Thomas Royal

Composer | Pianist | Technologist

Writings


A Week of Computer Vision Implementation Failures with One Success

May 24, 2012

I have been attempting to grapple with the linkage between sound and image as practiced in contexts of music performance with computers. The idea is to foster a sense of a world set apart from our own by linking movement, vision, and sound. In light of this goal, I have been investigating a number of computer vision techniques for gaining meaningful data from a live video stream. (Warning: this is technical.)

Lucas-Kanade Optical Flow

My use of OpenCV for some time has been relegated to utilizing other people's implementations of object tracking using Haar classifiers and blob tracking. I am impressed with the robustness of the Haar tracker, but the technique is computationally expensive, especially seeing that it takes a week to train a classifier to recognize a particular object. Blob tracking is good, but limited, and I did not have enough knowledge a week ago to create more robust solutions than ones based on simple background subtraction.

The first openCV function that I found potentially useful in artistic contexts was calcOpticalFlowPyrLK(). Given two frames of video and a set of landmarks corresponding to points of interest on the first frame, calcOpticalFlowPyrLK() will return a second set of points that represent where the first set of points are found on the second frame. Essentially, these points describe detected movement. I used these measurements of movement to create the above video.

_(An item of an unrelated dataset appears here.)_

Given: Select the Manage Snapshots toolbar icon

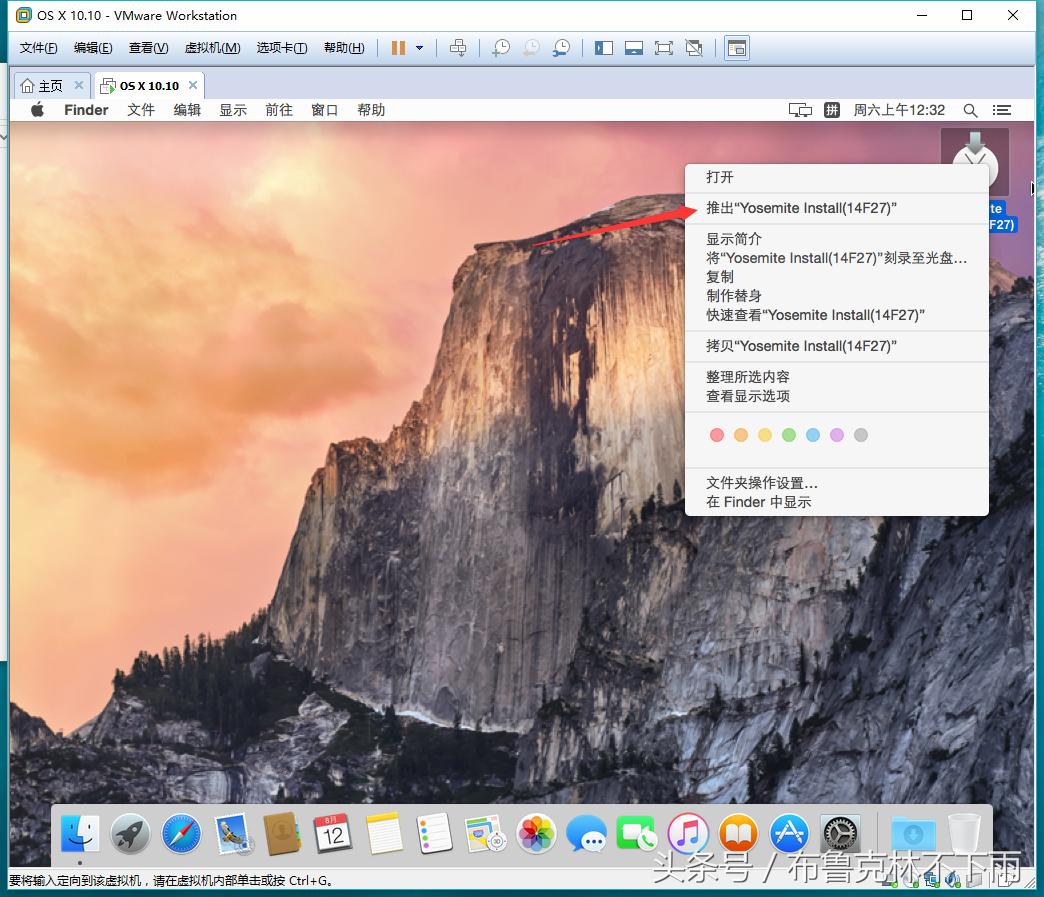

Optical Flow Object Tracking

Having discovered the optical flow function, I wondered if I could then find a method for tracking objects that was less expensive than the Haar classifier. I found this project report that describes a method of tracking objects using optical flow. I tried to implement something similar utilizing a moving mask as a filter to the landmark detector. This produced interesting results. Unfortunately, I had significant problems with features drifting and the classifier loosing the object.

Optical Flow Object Tracking with Color Histogram Reinforcement

I decided to try to learn how to implement Mathias K├Âlsch and Matthew Turk's "Flocks of Features" method for object tracking as described here. To say the least, it was a learning experience. For the most part, I am not sufficiently experienced in computer vision and mathematics to implement things by reading a paper. While the accompanying video shows some successful tracking, the flock is shown drifting from the object.

While I am confident that I can develop a better implementation, the process of recording the video made me question my motives. I did not see a musical application for the tracking of the position of arbitrary objects. Generally, one's interaction with a musical instrument is more sophisticated than merely placing it in space. While crafting metaphors to musical instruments may be limiting, I can say that as a musician, I found the mere moving of objects around a 3d space less than inspiring.

Optical Flow Musical Instrument - Superclusterfon

This is, perhaps, one of my more successful experiments to date. In it, I utilize the optical flow algorithm to detect motion. Whenever the slightest amount of motion occurs, two things happen. One, a "galaxy" appears moving at the detected rate of motion. Two, one of several pitches is given a little bit of volume. The speed of motion determines the pitch. Faster movements have different pitches (not necessarily higher or lower). There is a process of accumulation so that the more movement at a particular speed, the louder the pitch. (This is admittedly not all that evident.)

The process of crafting this taught me something important about the linkage between physical movement and music.

  1. Linkages between sound and movement, to be interesting, must link significant differentiation in movement with significant differentiation in sound.
  2. Analogous physical movements must be reflected in analogous sounds, allowing for surprising linkages.
  3. Differentiation in scale should be seen and heard, meaning that slightly different movements should produce slightly different sounds and largely different movements should produce largely different sounds.
  4. Difference must be immediately perceptible at all scales.
  5. Much fun is to be had in breaking these silly principles.

The way that this particular implementation could be improved is by detecting different kinds of movement and allowing these to be reflected in more highly differentiated sound processes. Differentiating movement has proved to be challenging. Maybe with the release of more refined sensors, this might be more easily achievable. Until then, the grind continues.